Haycart t1_je4923c wrote on March 29, 2023 at 8:54 AM

>Yes, ChatGPT is doing much more than querying text! It is not just a query engine on a giant corpus of text. … Duh! I do not think you should only think of ChatGPT as a query engine on a giant corpus of text. There can be a lot of value in reasoning about ChatGPT anthropomorphically or in other ways. RLHF also complicates the story, as over time it weighs responses away from the initial training data. But “query engine on a giant corpus of text” should be a non-zero part of your mental model because, without it, you cannot explain many of the things ChatGPT does.

The author seems to present this bizarre dichotomy, that either you have to think of ChatGPT as a query engine or you have to think of it in magical/mystical/anthropomorphic terms.

(They also touch on viewing ChatGPT as a function on the space of "billion dimensional" embeddings. This is closer to the mark but seems to conflate the model's parameter count with the dimensionality of its latent space, which doesn't exactly inspire confidence in the author's level of understanding.)

Why not just think of ChatGPT as what it is--a very large transformer?

The fact that a model like ChatGPT is able to do what it does is not at all surprising, IMO, when you consider the following facts:

Transformers (and neural networks in general) are universal approximators. A sufficiently large neural network can approximate any function to arbitrary precision (with a few minor caveats).
Neural networks trained with stochastic gradient descent benefit from implicit regularization -- SGD naturally tends to seek out simple solutions that generalize well. Furthermore, larger neural networks appear to generalize better than smaller ones.
The recent GPTs have been trained on a non-trivial fraction of the entire internet's text content.
Text on the internet (and language data in general) arises from human beings interacting with the world--reasoning, thinking, and emoting about those interactions--and attempting to communicate the outcome of this process to one another.

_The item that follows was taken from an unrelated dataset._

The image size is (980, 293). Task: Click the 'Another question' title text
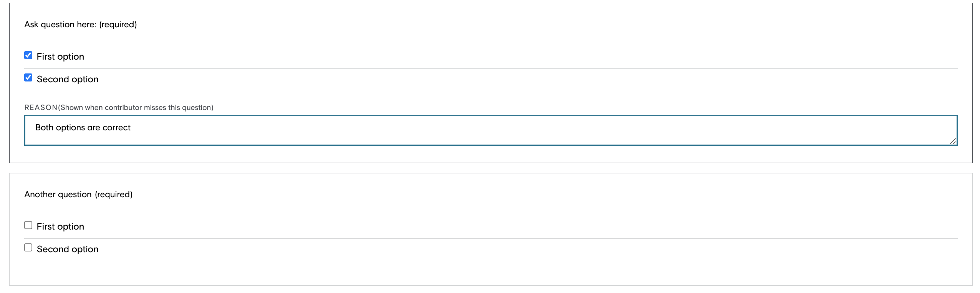[x=58, y=195]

Is it really crazy to imagine that the simplest possible function capable of fitting a dataset as vast as ChatGPT's, might resemble the function that produced it? A function that subsumes, among other things, human creativity and reasoning?

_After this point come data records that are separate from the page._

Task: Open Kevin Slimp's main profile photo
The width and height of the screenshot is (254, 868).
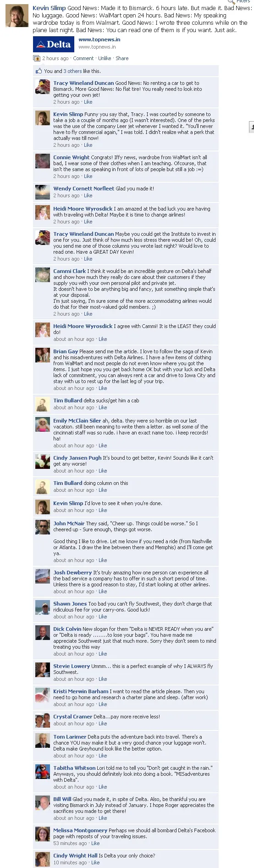Action: [17, 16]

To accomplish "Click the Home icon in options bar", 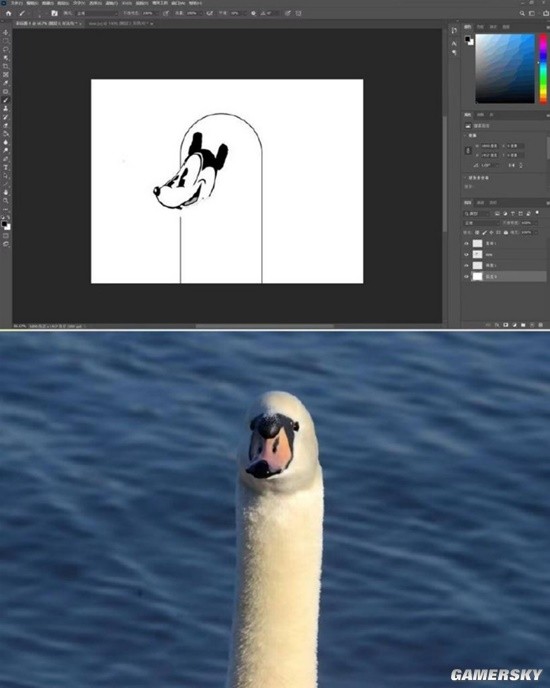I will pos(8,14).
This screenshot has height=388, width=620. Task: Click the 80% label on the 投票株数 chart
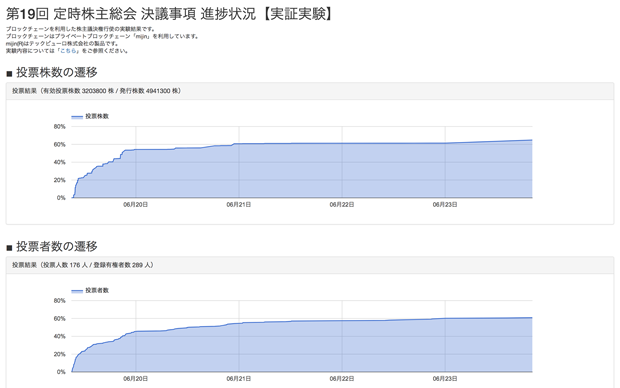[60, 127]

In another world, GPT 3 or 4 might have turned out to be incapable of approximating that function to any notable degree of fidelity. But even then, it wouldn't be outlandish to imagine that one of the later members of the GPT family could eventually succeed.

sdmat t1_je4bgwh wrote on March 29, 2023 at 9:30 AM

Exactly, it's bizarre to point to revealing failure cases for a universal approximator then claim that fixing those failure cases in later versions would be irrelevant.

Entirely possible that GPT3 only did interpolation and fails horribly out of domain and that GPT5 will infer the laws of nature, language, psychology, logic, etc and be able to apply them to novel material.

It certainly looks like GPT4 is somewhere in between.

ChuckSeven t1_je55o02 wrote on March 29, 2023 at 2:20 PM

The Transformer is not a universal function approximator. This is simply shown by the fact that it cannot process arbitrary long input due to the finite context limitations.

Your conclusion is not at all obvious or likely given your facts. They seem to be in hindsight given the strong performance of large models.

It's hard to think of chatgpt as a very large transformer ... because we don't know how to think about very large transformers.

Haycart t1_je6grih wrote on March 29, 2023 at 7:22 PM

>The Transformer is not a universal function approximator. This is simply shown by the fact that it cannot process arbitrary long input due to the finite context limitations.

We can be more specific, then: the transformer is a universal function approximator* on the space of sequences that fit within its context. I don't this distinction is necessarily relevant to the point I'm making, though.

*again with caveats regarding continuity etc.

>Your conclusion is not at all obvious or likely given your facts. They seem to be in hindsight given the strong performance of large models.

Guilty as charged, regarding hindsight. I won't claim to have predicted GPT-3's performance a-priori. That said, my point was never that the strong performance we've observed from recent LLMs was obvious or likely--only that it shouldn't be surprising. And, in particular it should not be surprising that a GPT model (not necessarily GPT-3 or 4) trained on a language modeling task would have the abilities we've seen. Everything we've seen falls well within the bounds of what transformers are theoretically capable of doing.

There are, of course, aspects of the current situation specifically that you can be surprised about. Maybe you're surprised that 100 billion-ish parameters is enough, or that the current volume of training data was sufficient. My argument is mostly aimed at claims along the lines of "GPT-n can't do X because transformers lack capability Y" or "GPT-n can't do X because it is only trained to model language".